5. Article 4.1.2 requires certain additions to the Adjusted Covered Taxes to be taken into account for GloBE purposes in order to ensure that all Covered Taxes are properly captured and attributed to the Constituent Entity. An adjustment may be required under Article 4.1.2 because the range of items identified as income taxes in the financial statements may be narrower than the items that fall within the definition of Covered Taxes for the purposes of the GloBE Rules. There are four types of adjustments required under paragraphs (a) to (d).

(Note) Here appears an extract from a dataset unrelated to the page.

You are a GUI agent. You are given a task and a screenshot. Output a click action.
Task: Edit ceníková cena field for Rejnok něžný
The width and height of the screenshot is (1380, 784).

(a) The definition of Covered Taxes is generally broader than the scope of Taxes that qualify as income taxes under financial accounting principles. Thus, some Covered Taxes may not be recorded as an income tax expense in the financial statements of a Constituent Entity. Instead, they may be expensed in the computation of profit and loss before tax. Accordingly, paragraph (a) adds back to the measure of Adjusted Covered Taxes, any accrued liability for Covered Taxes that was reported as an ordinary expense, rather than income tax expense, in the financial statements. A corresponding adjustment is made to the Financial Accounting Net Income or Loss in computing the GloBE Income or Loss pursuant to Article 3.2.1(a). For example, a Tax on corporate equity is a Covered Tax that may be recorded as an expense in determining a Constituent Entity’s profit or loss before income tax, rather than in the current tax expense. To ensure consistency, this Tax is added back to GloBE Income or Loss and added to the current tax expense in the determination of Adjusted Covered Taxes.

(b) Paragraph (b) adds the amount of GloBE Loss Deferred Tax Asset that is used in a Fiscal Year. The GloBE Loss Deferred Tax Asset is available when an election is made under Article 4.5. This election, discussed in greater detail in the Commentary to Article 4.5, provides for a deemed loss deferred tax asset in lieu of applying the modified deferred tax accounting rules of Article 4.4. This GloBE Loss Deferred Tax Asset must be added to Adjusted Covered Taxes in the computation of the ETR for the jurisdiction in the Fiscal Year in which the attribute is used. Under Article 4.5, the GloBE Loss Deferred Tax Asset attribute is used when GloBE Income is earned in a Fiscal Year subsequent to having incurred a GloBE Loss.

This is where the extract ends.